La notizia arriva al Cremlino, e il Falso Dmitrij e Boris Godunov cominciano a ingaggiare un sottile duello psicologico a distanza, sul filo delle brame e delle ansie, della colpa e della dipendenza dal potere che ormai è talmente sviluppata da continuare a rigenerarsi da sola. Boris reagisce chiedendo nel dettaglio quale fu la fine del vero Dmitrij, se davvero fu sgozzato in esilio, cominciando a perdere lucidità. Grigorij ha trono e scettro nel mirino e in questo costante scontro a distanza a perdere è Boris, tradito da se stesso e dalla sua psiche che lo porta dall’apogeo alla morte, contro cui nulla può il bisogno di redenzione espletato nel monologo diretto al figlio.

Con l’usurpatore che entra in città e passa in un amen dai "Viva Dmitrij, viva il nostro padre" del popolo al medesimo popolo che "tace inorridito" davanti al suicidio di moglie e figlio di Boris e che, nella traduzione per Adelphi di Tommaso Landolfi, infine "resta in silenzio" quando gli viene chiesto di celebrare il nuovo zar. Il tutto in tre pagine.

Dal teatro all’opera

Veniamo a Musorgskij. Alcolista indomito, morì nel 1881 a 42 anni scolandosi una bottiglia di vino ottenuta dopo aver corrotto, coi soldi ricevuti dal fratello, una guardia dell’ospedale militare dove era ricoverato dopo un collasso – si narra dandosi del miserabile –, il compositore aveva tutto per essere ammaliato dal genio di Puskin: freschezza, estro, visione e tanta Russia in sé.

Il suo ‘Boris Godunov’ è un adattamento (spicca in questa rielaborazione la figura dell’Innocente) che ha come base di partenza il dramma teatrale e allo stesso tempo ricalca un’inquietudine tutta russa e tutta ottocentesca. Alla prima versione del 1868/1869 (il cosiddetto ‘Ur-Boris’, stasera alla Scala) segue la seconda del 1872, le cui rappresentazioni – con ampi tagli di una censura che si farà totale non molti anni dopo – portarono quasi a un linciaggio da parte della critica conservatrice russa dei tempi.

Altri si mostrarono più aperti. A salvare il ‘Boris’ e a farlo rappresentare ancora oggi sono stati due fattori. Il primo, l’acume del compositore Nikolaj Rimskij-Korsakov – amico e collega di Musorgskij – che tra la fine dell’Ottocento e l’inizio del Novecento modificò, affinò e ripulì molte sue partiture tra cui l’unica opera lirica, tenendolo quindi vivo. Il secondo è una progressiva riscoperta dell’autore, anche grazie a Claudio Abbado che nel 1979, e proprio alla Scala, restituì agli spettatori la versione originale del ‘Boris’.
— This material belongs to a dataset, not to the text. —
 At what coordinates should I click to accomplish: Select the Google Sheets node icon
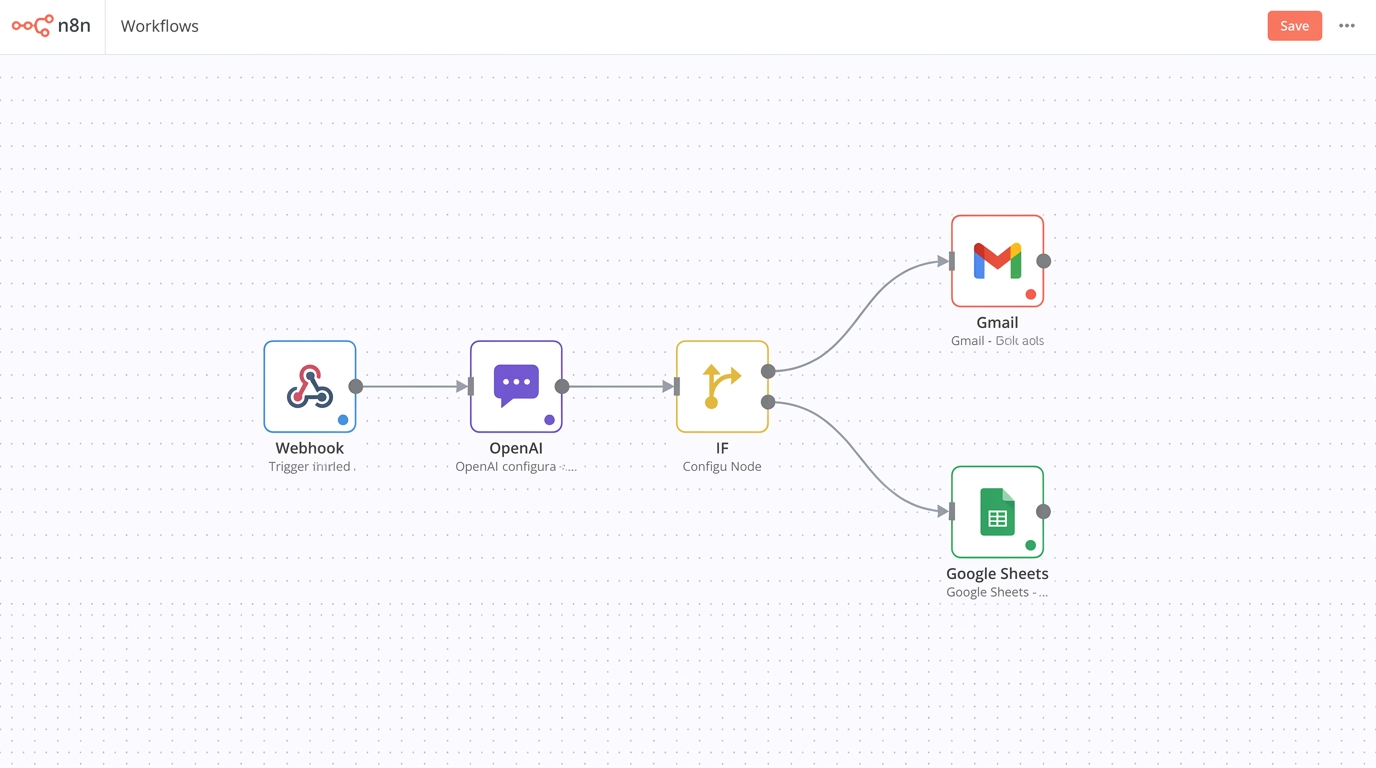[x=997, y=512]
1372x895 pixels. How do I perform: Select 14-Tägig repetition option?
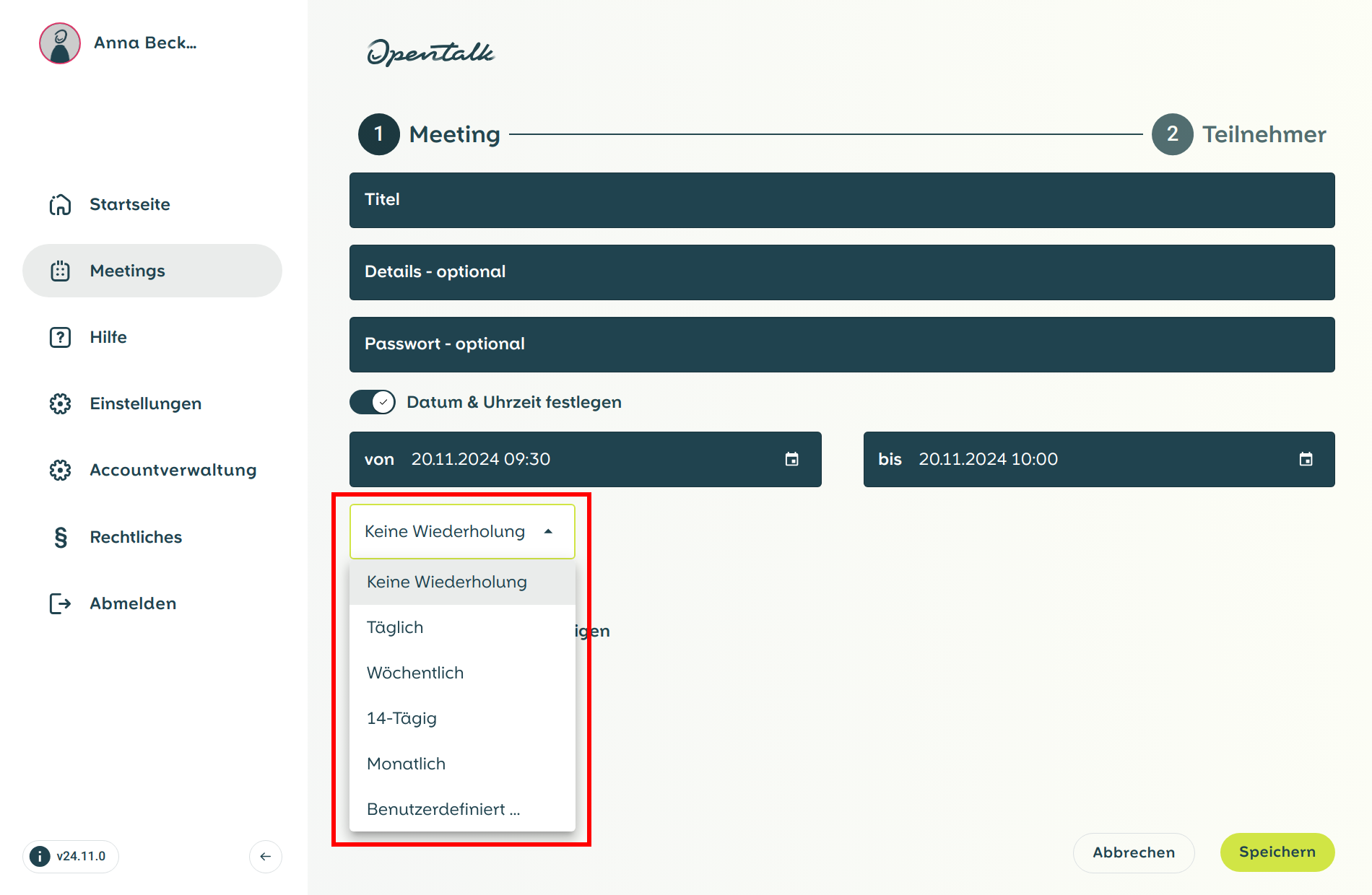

Tempo dopo – correva l’anno 1997 e la geopolitica consentiva ancora di apprezzare e fare il nome di un monumentale direttore d’orchestra senza essere messi all’indice –, Valerij Gergiev incise con i musicisti e il coro del Mariinskij di San Pietroburgo le versioni del 1868/1869 e del 1872 in un solo cofanetto per cinque ore di musica.

Il ‘Boris’ oggi

E poi c’è il 2022, dove il ‘Boris Godunov’ è ancora attuale. Poco, davvero poco c’entra la guerra in Ucraina. Molto, davvero molto c’entra la condizione umana che non è invero cambiata granché. Il popolo – oggetto e mito, guida e bussola, spettro e banderuola – ha le redini degli umori di chi governa. E chi governa, in un modo o nell’altro, col popolo deve sempre fare i conti. Sono i tempi a essere diversi: dove la democrazia è riuscita a imporsi ha tolto il sangue e ha fatto prevalere altri tipi di tatticismi, comunque orgoglio e tratto di una classe politica raramente orientata al bene comune – al popolo – ma all’autoconservazione.

Anche tacendo, come alla fine del ‘Boris’ di Puskin, il popolo però resta lì. Guardiano, informe, pettegolo, a volte egoista. Con tutte le sue debolezze, si mostra più forte di un potere che se non gestito può far cadere da solo anche uno zar. Un popolo che in Puskin, tacendo dopo la proclamazione del Falso Dimitrij, probabilmente sa già che dieci mesi dopo le ceneri dell’usurpatore unite alla polvere da sparo saranno infilate in un cannone e sparate simbolicamente verso quella Polonia da cui aveva mosso la sua sedizione. E che, al suo posto, zar diventerà quel boiardo Sujskij così furbamente ondivago con Boris Godunov. E quanto si potrebbe andare avanti.